ThreatConnect Podcast

ThreatConnect Ep. 17: From WannaCry With Love

As the Colonial Pipeline Company continues the process of slowly recovering from a major ransomware attack, it does so as the world approaches the four-year anniversary of the WannaCry attack, a ransomware attack that should have been a wake-up call for federal regulators and the owners and operators of our nation’s critical infrastructure.

WannaCry, first detected on May 12, 2017, was one of the largest global ransomware attacks in history. It impacted more than 100,000 businesses, government agencies, and organizations worldwide, including dozens of energy, utility, and manufacturing companies.

WannaCry ransomware, NotPetya, Colonial PipelineOur very own Steve Ward not only recently experienced some of the disruptions from the Colonial attack this week, but he also had a front-row seat to Wannacry. Steve was with the industrial control system Security vendor Claroty at the time.

“And so I sit here on the 12th of May, the four-year anniversary of WannaCry and NotPetya next month, gas lines and fuel shortages are going on because people are freaking out and hoarding,” said Ward. “And so this has to be the moment. There cannot be another one of these where we’re caught by surprise. ‘I didn’t see that coming,’ is so 2020.”
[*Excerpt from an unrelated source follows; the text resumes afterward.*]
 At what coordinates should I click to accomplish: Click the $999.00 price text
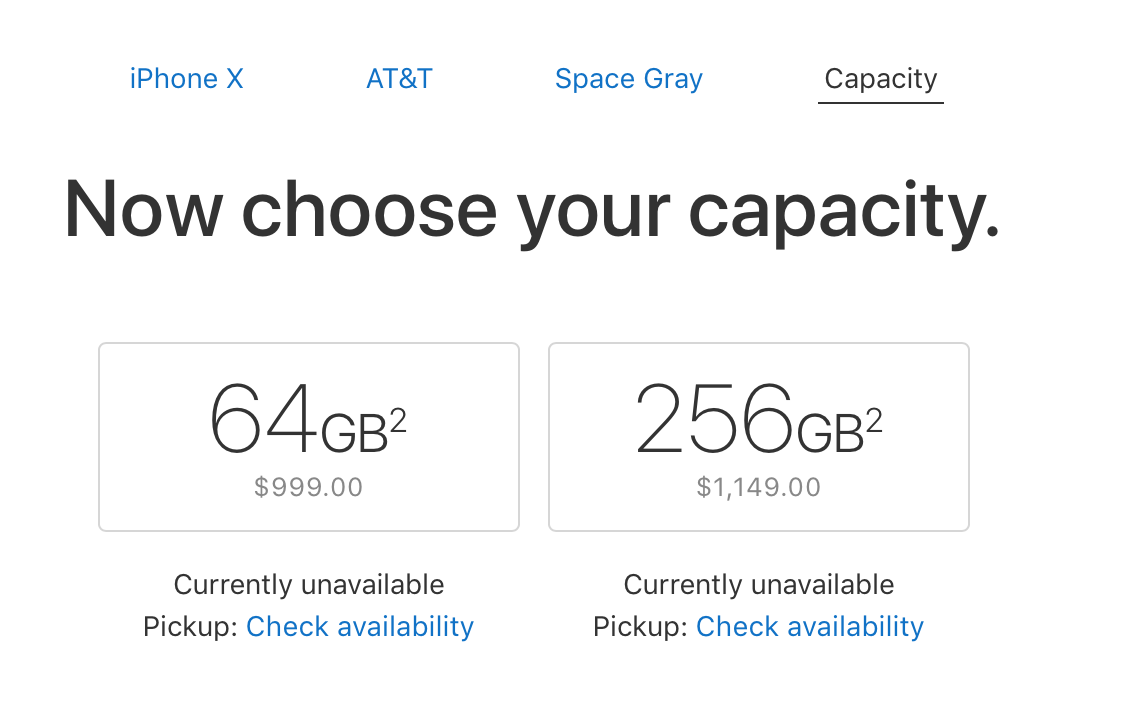(x=309, y=488)
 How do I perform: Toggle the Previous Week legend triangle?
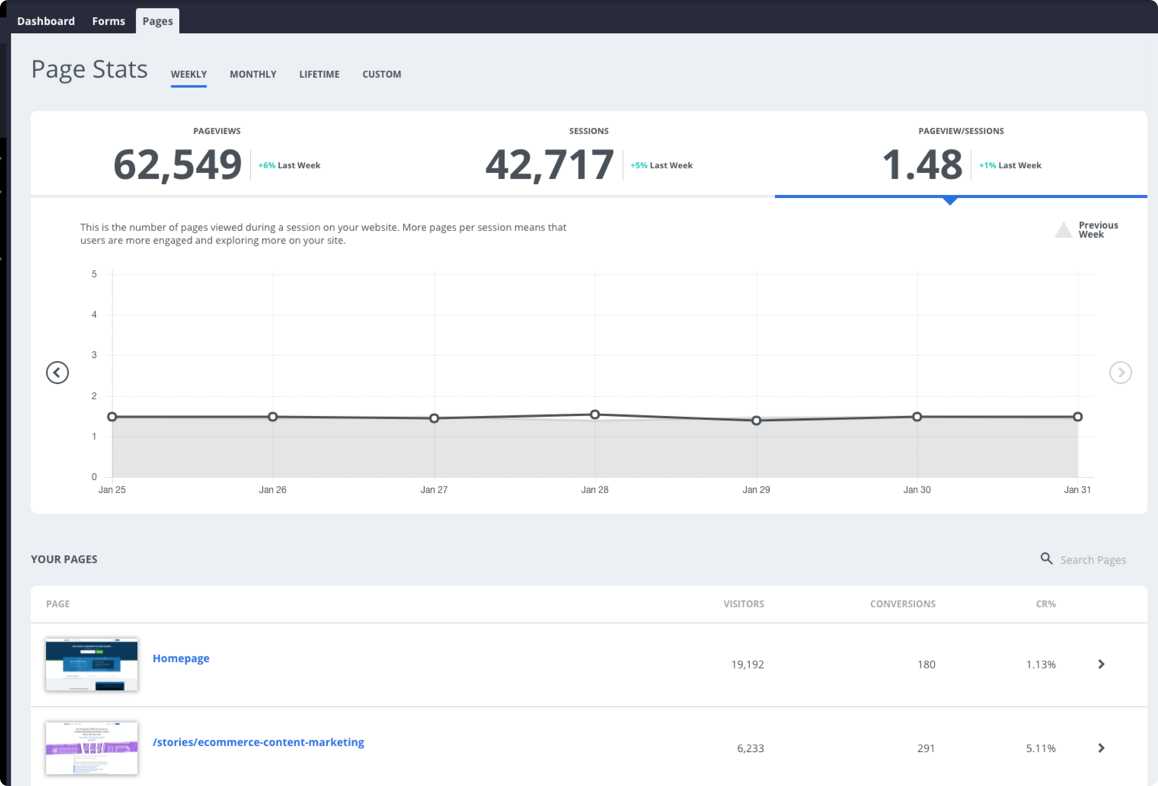(x=1063, y=230)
The energy industry is the most targeted industry in the world for cyberattacks, according to Hornet Security, a German cloud security provider. In fact, industrial control system cybersecurity expert Joe Weiss, who we interviewed in Episode 16, has amassed a database of more than 12 million ICS security incidents that have cost companies more than $80 billion and contributed to the loss of more than 1,500 lives.